What to work on
All lines in the data bearing the string "Select" should be identified and copied.

Source data

•••

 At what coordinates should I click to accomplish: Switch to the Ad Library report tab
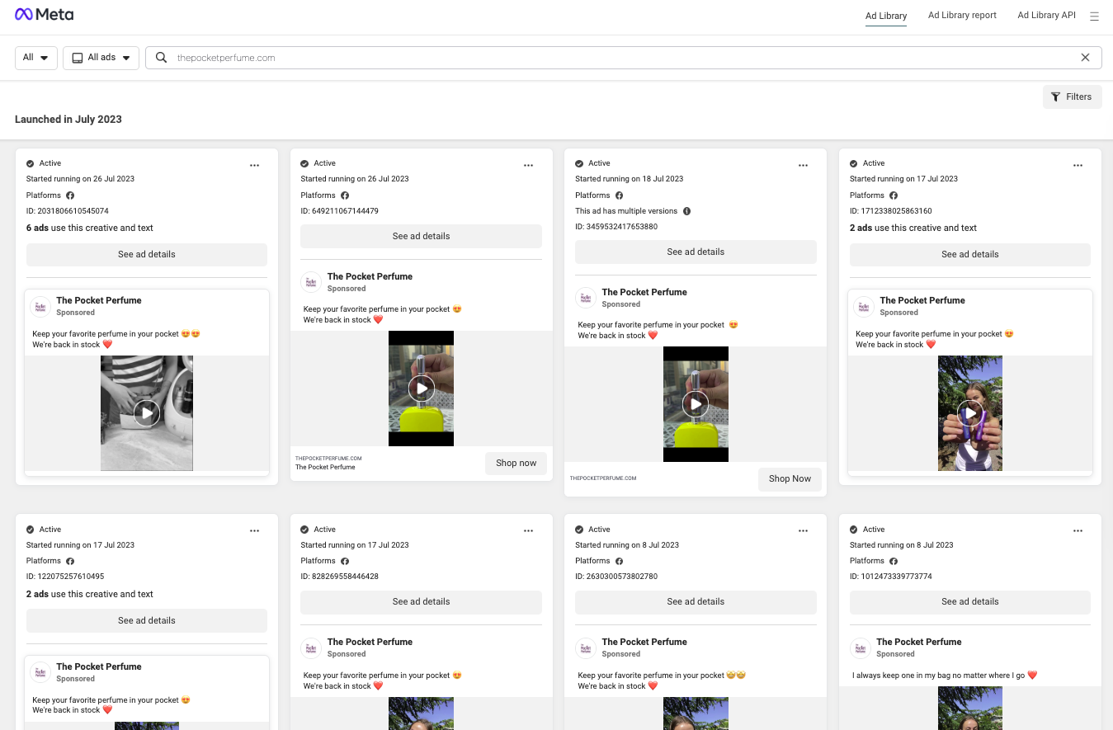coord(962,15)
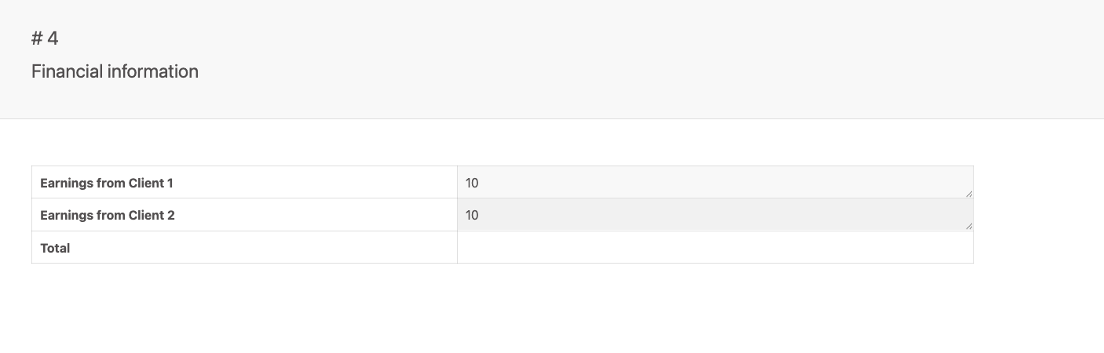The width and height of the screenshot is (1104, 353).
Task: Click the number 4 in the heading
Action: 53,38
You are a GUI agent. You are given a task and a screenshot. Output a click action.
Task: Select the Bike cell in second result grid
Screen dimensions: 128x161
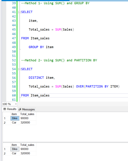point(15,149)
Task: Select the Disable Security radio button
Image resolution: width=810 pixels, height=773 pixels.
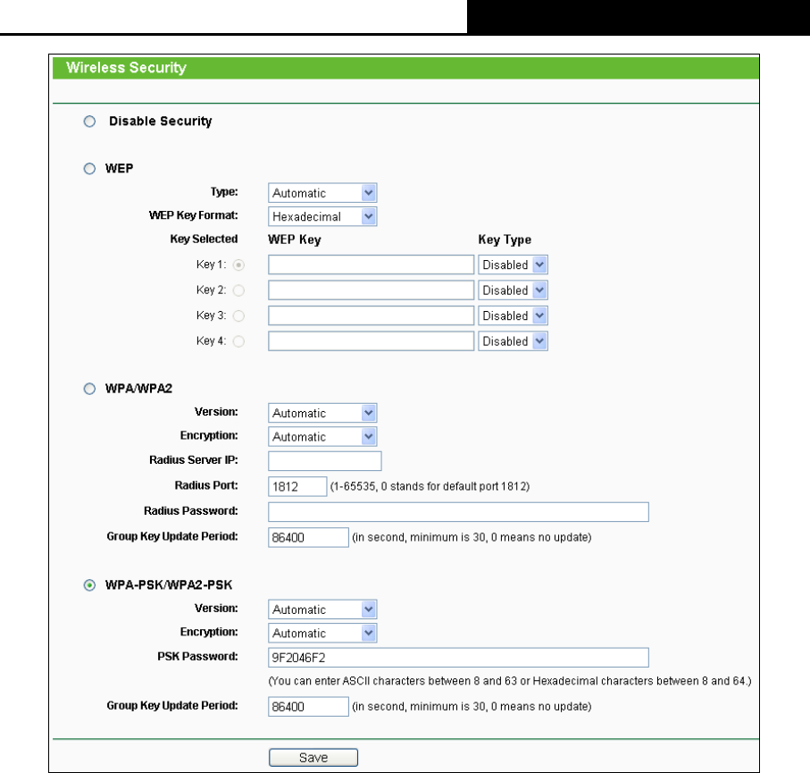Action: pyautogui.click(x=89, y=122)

•••

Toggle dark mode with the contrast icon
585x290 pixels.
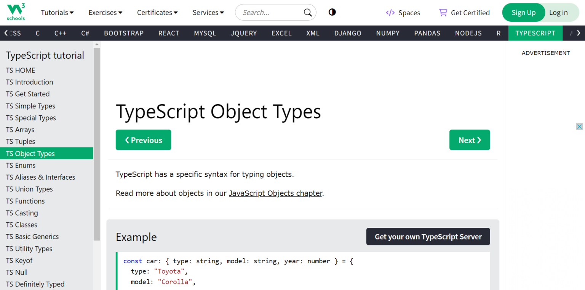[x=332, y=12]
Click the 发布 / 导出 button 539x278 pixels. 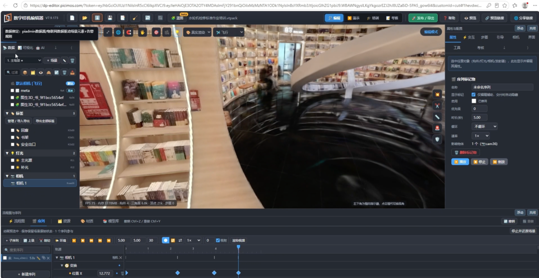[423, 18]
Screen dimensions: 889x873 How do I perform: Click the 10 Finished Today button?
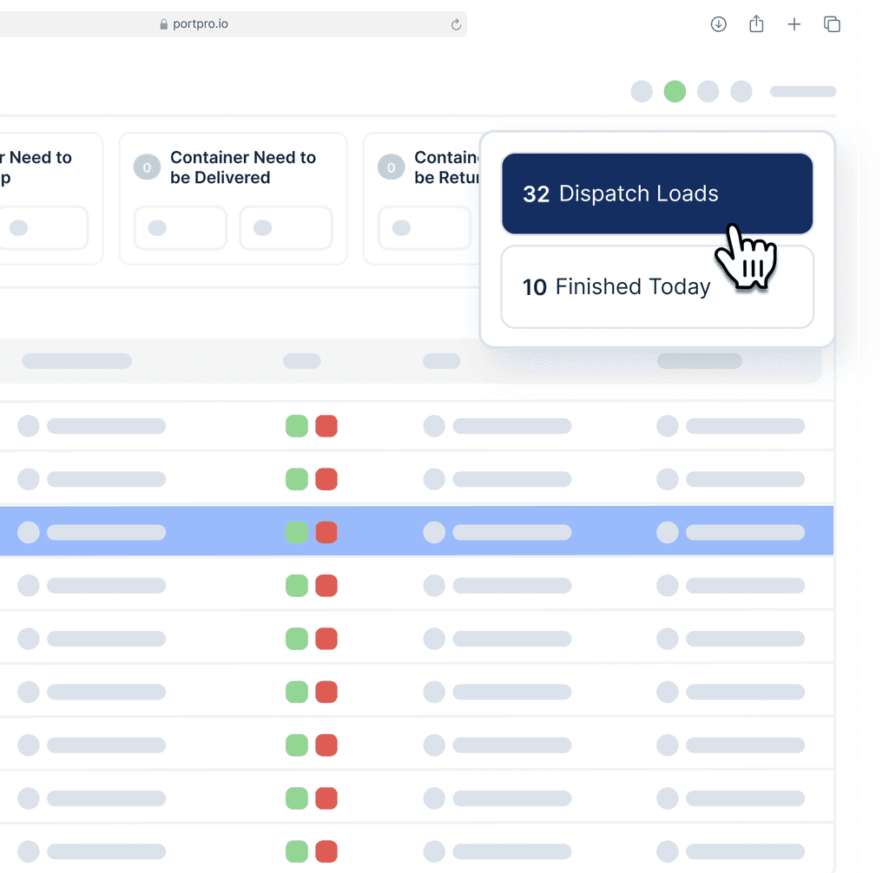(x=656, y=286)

•••

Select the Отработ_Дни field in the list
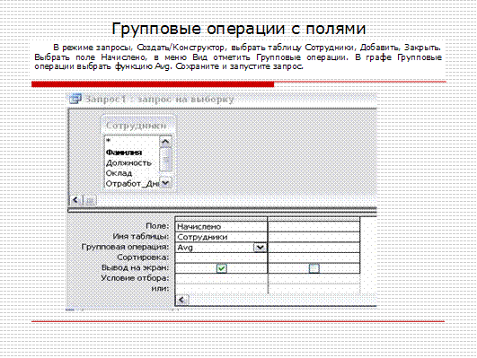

•••

Final answer
Task: Select the Bike cell in second result grid
Task: Select the Disable Security radio button
Select the Отработ_Дни field in the list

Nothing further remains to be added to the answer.